WORK TO BE COMPLETED » Pull every line containing "will" from the entries.

[Data records]
━━━━

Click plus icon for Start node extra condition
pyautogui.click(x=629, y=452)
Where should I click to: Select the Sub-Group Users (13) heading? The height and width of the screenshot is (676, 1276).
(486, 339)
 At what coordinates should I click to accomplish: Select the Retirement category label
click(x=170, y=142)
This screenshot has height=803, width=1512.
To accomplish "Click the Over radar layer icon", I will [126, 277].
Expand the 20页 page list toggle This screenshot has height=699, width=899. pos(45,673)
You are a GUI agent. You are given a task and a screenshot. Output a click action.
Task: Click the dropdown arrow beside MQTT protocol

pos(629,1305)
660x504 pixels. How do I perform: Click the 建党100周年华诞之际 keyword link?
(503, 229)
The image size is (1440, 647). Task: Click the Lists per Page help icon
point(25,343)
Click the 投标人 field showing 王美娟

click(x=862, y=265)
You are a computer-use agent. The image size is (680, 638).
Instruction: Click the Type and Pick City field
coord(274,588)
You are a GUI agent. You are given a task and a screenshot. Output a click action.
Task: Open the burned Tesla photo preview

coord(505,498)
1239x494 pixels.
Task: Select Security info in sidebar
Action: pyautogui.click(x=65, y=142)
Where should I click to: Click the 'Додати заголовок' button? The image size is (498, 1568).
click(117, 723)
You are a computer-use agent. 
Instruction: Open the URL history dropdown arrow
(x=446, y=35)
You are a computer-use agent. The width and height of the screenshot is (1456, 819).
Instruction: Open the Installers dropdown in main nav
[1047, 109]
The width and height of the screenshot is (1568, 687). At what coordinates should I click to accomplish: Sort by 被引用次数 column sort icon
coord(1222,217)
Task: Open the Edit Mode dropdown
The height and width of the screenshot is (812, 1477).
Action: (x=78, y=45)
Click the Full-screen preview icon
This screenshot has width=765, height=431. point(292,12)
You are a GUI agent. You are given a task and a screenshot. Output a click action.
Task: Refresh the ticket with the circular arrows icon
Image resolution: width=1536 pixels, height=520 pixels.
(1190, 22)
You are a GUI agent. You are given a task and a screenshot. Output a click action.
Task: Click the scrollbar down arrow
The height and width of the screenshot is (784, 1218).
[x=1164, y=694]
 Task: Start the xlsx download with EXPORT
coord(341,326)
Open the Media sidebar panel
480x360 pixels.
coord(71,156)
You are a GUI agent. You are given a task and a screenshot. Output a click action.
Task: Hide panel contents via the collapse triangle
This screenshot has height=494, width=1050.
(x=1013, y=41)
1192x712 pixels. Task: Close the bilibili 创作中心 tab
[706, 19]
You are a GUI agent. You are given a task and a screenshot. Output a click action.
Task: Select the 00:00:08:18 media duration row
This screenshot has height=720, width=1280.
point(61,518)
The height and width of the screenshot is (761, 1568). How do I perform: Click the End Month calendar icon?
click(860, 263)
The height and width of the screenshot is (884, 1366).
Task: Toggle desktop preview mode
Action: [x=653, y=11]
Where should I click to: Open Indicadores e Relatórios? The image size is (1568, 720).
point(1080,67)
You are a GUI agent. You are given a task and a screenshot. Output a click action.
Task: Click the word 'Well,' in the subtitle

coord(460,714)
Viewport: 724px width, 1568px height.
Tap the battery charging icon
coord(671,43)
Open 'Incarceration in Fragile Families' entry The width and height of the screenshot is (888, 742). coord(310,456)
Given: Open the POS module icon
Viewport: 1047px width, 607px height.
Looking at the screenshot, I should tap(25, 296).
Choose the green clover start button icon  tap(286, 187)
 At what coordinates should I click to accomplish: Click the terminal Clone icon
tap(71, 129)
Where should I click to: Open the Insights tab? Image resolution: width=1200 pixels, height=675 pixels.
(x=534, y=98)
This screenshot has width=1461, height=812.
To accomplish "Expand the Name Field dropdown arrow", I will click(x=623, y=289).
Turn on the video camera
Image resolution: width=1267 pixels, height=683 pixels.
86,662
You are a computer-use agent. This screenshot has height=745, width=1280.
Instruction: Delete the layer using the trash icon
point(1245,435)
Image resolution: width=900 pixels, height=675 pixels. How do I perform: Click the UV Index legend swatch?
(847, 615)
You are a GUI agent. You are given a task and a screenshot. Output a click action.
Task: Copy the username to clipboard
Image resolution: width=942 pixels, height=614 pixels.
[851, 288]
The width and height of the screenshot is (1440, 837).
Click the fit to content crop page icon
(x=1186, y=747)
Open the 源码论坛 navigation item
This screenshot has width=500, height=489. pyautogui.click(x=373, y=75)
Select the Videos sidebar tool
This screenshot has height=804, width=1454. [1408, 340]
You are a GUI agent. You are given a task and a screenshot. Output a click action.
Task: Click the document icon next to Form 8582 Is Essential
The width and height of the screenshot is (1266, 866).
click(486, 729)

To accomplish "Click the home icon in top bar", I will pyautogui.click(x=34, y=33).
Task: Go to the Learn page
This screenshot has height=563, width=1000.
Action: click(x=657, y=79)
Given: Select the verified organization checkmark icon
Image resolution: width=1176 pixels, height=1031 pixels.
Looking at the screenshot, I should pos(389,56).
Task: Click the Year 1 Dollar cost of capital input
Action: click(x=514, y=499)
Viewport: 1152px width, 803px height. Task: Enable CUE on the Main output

━━━━

RESULT OF THIS EXERCISE »
To accomplish "Click the Over radar layer icon", I will [126, 277].
To accomplish "Expand the Name Field dropdown arrow", I will click(x=623, y=289).
To accomplish "Click the home icon in top bar", I will pyautogui.click(x=34, y=33).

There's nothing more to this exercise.